PP11: Identification of bio-active natural products by virtual screening

Group: Daniela Schuster, Institute of Pharmacy/Pharmaceutical Chemistry/Computer Aided Molecular Design Group,  University of Innsbruck, CCB - Centrum of Chemistry and Biomedicine, Innrain 80-82/IV, 6020 Innsbruck, Austria
http://pharmazie.uibk.ac.at/camd/

The major research interest at the Computer Aided Molecular Design Group within the Institute of Pharmacy/Pharmaceutical Chemistry in Innsbruck is dedicated to the understanding and computer-assisted modeling of ligand-protein interactions. Using this approach, promising potentially biologically active molecules can be identified from large structure databases by performing in silico (virtual) screening experiments. In the framework of this NFN, we will apply and refine our methods for enhancing their efficiency in the field of natural products. The use of pharmacophore-based activity profiling will predict mechanisms of action of bioactive natural products. We will also perform binding mode predictions using flexible docking methods and virtual library design to support lead structure optimization studies within the NFN. Thereby, along with all NFN project partners, we are going to elucidate mode of actions of anti-inflammatory natural products and also help to develop more active compounds within the lead structure optimization branch of this nework.

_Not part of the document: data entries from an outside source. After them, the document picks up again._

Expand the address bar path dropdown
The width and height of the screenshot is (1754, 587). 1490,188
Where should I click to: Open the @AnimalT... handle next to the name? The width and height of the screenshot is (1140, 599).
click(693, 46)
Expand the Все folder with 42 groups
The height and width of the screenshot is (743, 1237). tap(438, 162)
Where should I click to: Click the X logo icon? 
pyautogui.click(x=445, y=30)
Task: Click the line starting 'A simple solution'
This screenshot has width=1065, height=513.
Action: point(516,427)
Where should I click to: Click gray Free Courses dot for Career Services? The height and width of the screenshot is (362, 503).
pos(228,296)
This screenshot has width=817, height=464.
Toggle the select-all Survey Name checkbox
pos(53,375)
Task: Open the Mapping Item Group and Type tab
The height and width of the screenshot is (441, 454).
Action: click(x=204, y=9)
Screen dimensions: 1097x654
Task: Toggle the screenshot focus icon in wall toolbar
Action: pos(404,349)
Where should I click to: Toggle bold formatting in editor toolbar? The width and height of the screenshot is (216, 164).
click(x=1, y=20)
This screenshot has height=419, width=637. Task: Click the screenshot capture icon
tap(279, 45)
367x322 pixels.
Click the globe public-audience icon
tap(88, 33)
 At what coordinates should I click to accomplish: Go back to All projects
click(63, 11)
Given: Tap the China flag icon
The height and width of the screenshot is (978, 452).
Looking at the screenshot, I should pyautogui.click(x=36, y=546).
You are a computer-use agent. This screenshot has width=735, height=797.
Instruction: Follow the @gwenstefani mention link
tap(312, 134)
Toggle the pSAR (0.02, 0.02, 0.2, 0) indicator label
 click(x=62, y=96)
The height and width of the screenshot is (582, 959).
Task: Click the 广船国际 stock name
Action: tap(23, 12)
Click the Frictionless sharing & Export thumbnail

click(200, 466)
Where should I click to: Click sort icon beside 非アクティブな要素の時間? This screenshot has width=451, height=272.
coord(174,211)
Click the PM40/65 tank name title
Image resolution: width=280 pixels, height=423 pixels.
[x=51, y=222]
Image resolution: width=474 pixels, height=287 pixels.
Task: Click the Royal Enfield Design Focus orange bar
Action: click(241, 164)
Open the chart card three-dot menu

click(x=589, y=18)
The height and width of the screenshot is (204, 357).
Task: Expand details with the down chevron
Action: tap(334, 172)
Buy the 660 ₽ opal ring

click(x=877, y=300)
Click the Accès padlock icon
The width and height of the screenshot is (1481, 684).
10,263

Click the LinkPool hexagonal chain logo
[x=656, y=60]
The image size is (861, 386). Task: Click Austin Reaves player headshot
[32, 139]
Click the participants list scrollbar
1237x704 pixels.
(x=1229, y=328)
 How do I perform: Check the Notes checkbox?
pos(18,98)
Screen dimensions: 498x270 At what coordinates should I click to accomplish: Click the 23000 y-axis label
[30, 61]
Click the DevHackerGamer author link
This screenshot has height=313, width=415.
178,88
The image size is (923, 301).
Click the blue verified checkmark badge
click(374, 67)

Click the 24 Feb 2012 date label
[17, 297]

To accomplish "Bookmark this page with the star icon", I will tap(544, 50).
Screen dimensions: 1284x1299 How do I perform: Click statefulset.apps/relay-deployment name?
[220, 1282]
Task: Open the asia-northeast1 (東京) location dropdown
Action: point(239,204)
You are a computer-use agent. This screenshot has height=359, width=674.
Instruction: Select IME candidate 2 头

PP13: In vitro and in vivo models for inflammation

Group: Valery Bochkov, Center of Biomolecular Medicine and Pharmacology, Department of Vascular Biology & Thrombosis Research, Medical University of Vienna, Schwarzspanierstr. 17, 1090 Vienna, Austria
http://www.meduniwien.ac.at/vascbio/

The aim of this project part is the evaluation of compounds identified in project parts 02, 03, 05 and 06 analyzed for their interference with the pro-inflammatory NFκB pathway in PP04 for their potential non- NFκB dependent anti-inflammatory activity using in vitro models and to evaluate all specified compounds in ex vivo as well as in vivo models. The main focus lies on the effectiveness of such compounds in acute and chronic, specifically chronic cardiovascular inflammatory models in  mice and on the analysis of “global” effects of natural compounds over and above of their possible specific targets such as the NFκB.
or the arachidonic acid metabolite pathways. It is hypothesized that in addition to their activity of nuclear receptors or by affecting epigenetics or micro-RNAs of target cells thereby influencing a broad spectrum of cellular pathways such as inflammation, metabolism, proliferation and survival.